■ **Document passage**
▬▬▬▬▬▬

# Phillips Club, NYC



## stevens397 (Jan 10, 2007)

Does anyone have any idea how to find resales at the Phillips Club?


----------



## teresapink (Oct 8, 2007)

I have been looking myself-seems like the property itself has the rights to this...have you called  them?
T


----------



## Bill4728 (Oct 8, 2007)

stevens397 said:


> Does anyone have any idea how to find resales at the Phillips Club?


I never heard of them.  What is the story with them? Are they a TS?


----------



## Steamboat Bill (Oct 8, 2007)

I am moving this to another forum as this is a high-end fractional condo.

http://www.phillipsclub.com/main/intro.html


----------



## MULTIZ321 (Oct 8, 2007)

Stevens,

Check out this link for Phillips Club resales

Also this link

Richard


----------



## Kagehitokiri (Oct 8, 2007)

so ~$300K for 1/8 of top 1BR. wonder what the 2BR goes for, and what the annual fees are like. looks like they have extra space available use too.


----------



## Steamboat Bill (Oct 8, 2007)

OK I will take a stab as this....If I was interested in NYC then

$305,000 buy for a 45 nights 1 bedroom 2 bath

Lost opportunity $15,250 (5%) + tax $2,080 = 17,330 + yearly dues $6,000 (I am guessing) = 23,330 +45 nights of nightly cleaning fee $2,250 ($50 per night guess) = 25,580 / 45 nights = $568 per night.

If you can't rent a 1 bedroom for less than $568 per night...then it may be worth it. Of course this is NYC and the potential for resale profit may be good, but I am not a NYC price expert.


----------



## Bourne (Oct 8, 2007)

When I owned FS Aviara, it was one of the options that I could use my week at.


----------



## Kagehitokiri (Oct 8, 2007)

it seems like St Regis was $800K for 1/12 of 2BR 18 months ago.


----------



## Texan in NYC (Nov 17, 2007)

Steamboat Bill said:


> OK I will take a stab as this....If I was interested in NYC then
> 
> $305,000 buy for a 45 nights 1 bedroom 2 bath
> 
> ...



The math works much better for the studios, which are still quite large at a median 625 sq ft. (certainly as big as most top level NYC hotel rooms).  Price on the studios is $190k.  1/8th fractional = 45 days.

▬▬▬▬▬▬

■ **Set of tasks**
a – In the Phillips Club thread, what per-night cost does Steamboat Bill's estimate for the 1-bedroom share come to?
b – Reproduce everything in the Phillips Club thread from "If you can't" down to "NYC price expert.", word for word.

▬▬▬▬▬▬

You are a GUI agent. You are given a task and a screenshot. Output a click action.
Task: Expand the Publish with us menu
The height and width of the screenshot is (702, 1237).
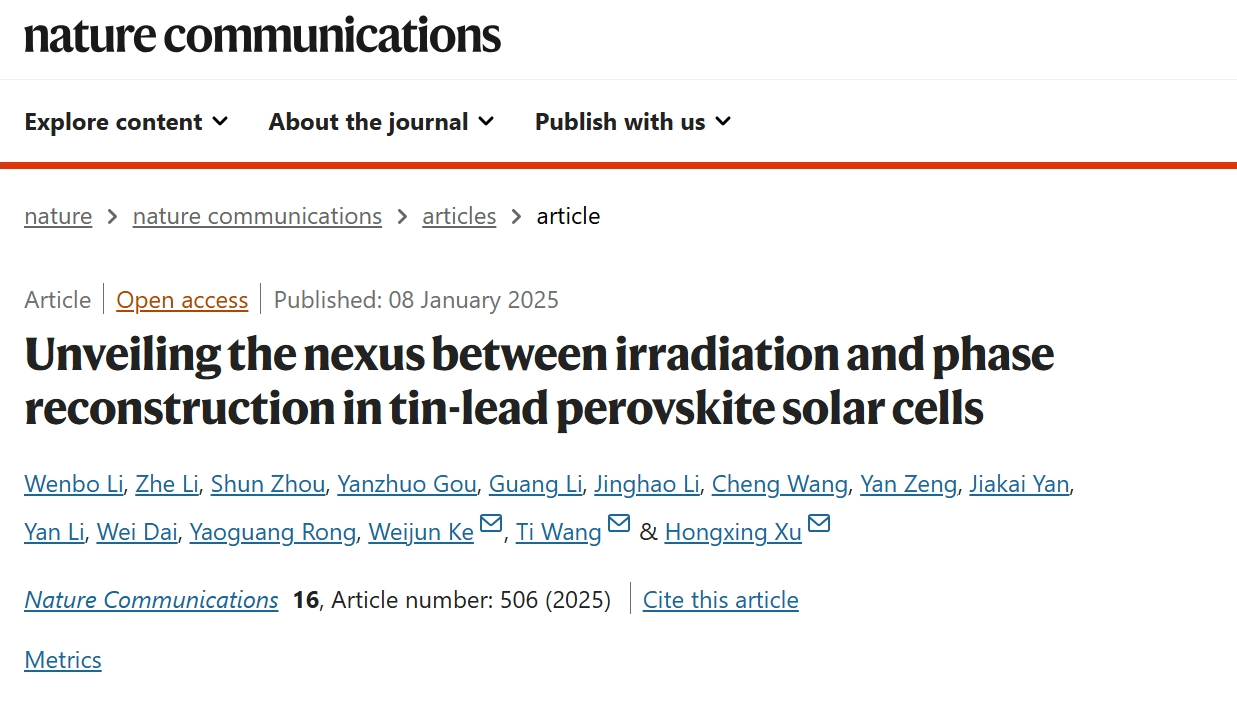pyautogui.click(x=633, y=122)
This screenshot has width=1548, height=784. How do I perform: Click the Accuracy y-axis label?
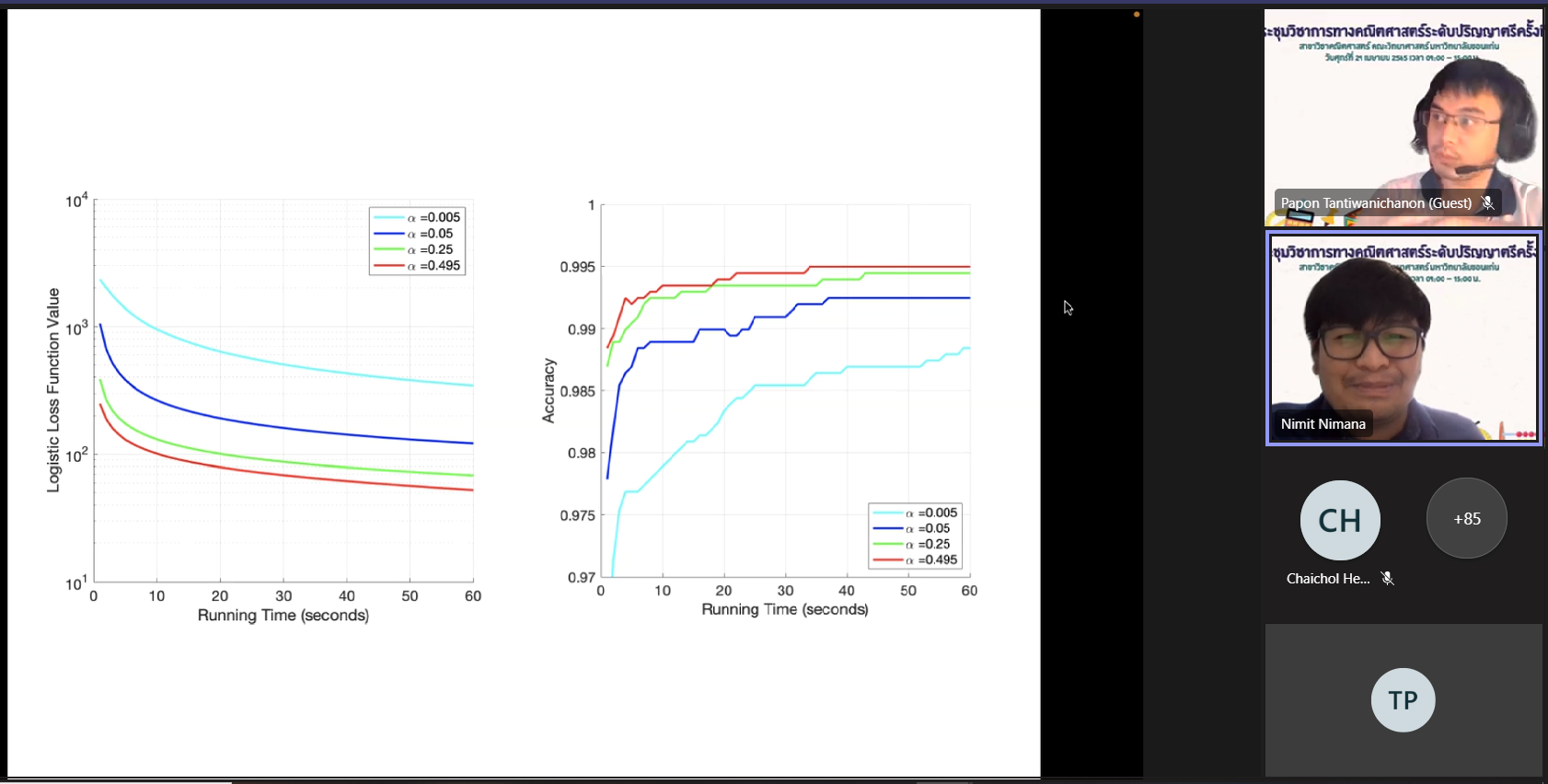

▬▬▬▬▬▬

■ **Answers for the exercise**
a – $568 per night.

b –
If you can't rent a 1 bedroom for less than $568 per night...then it may be worth it. Of course this is NYC and the potential for resale profit may be good, but I am not a NYC price expert.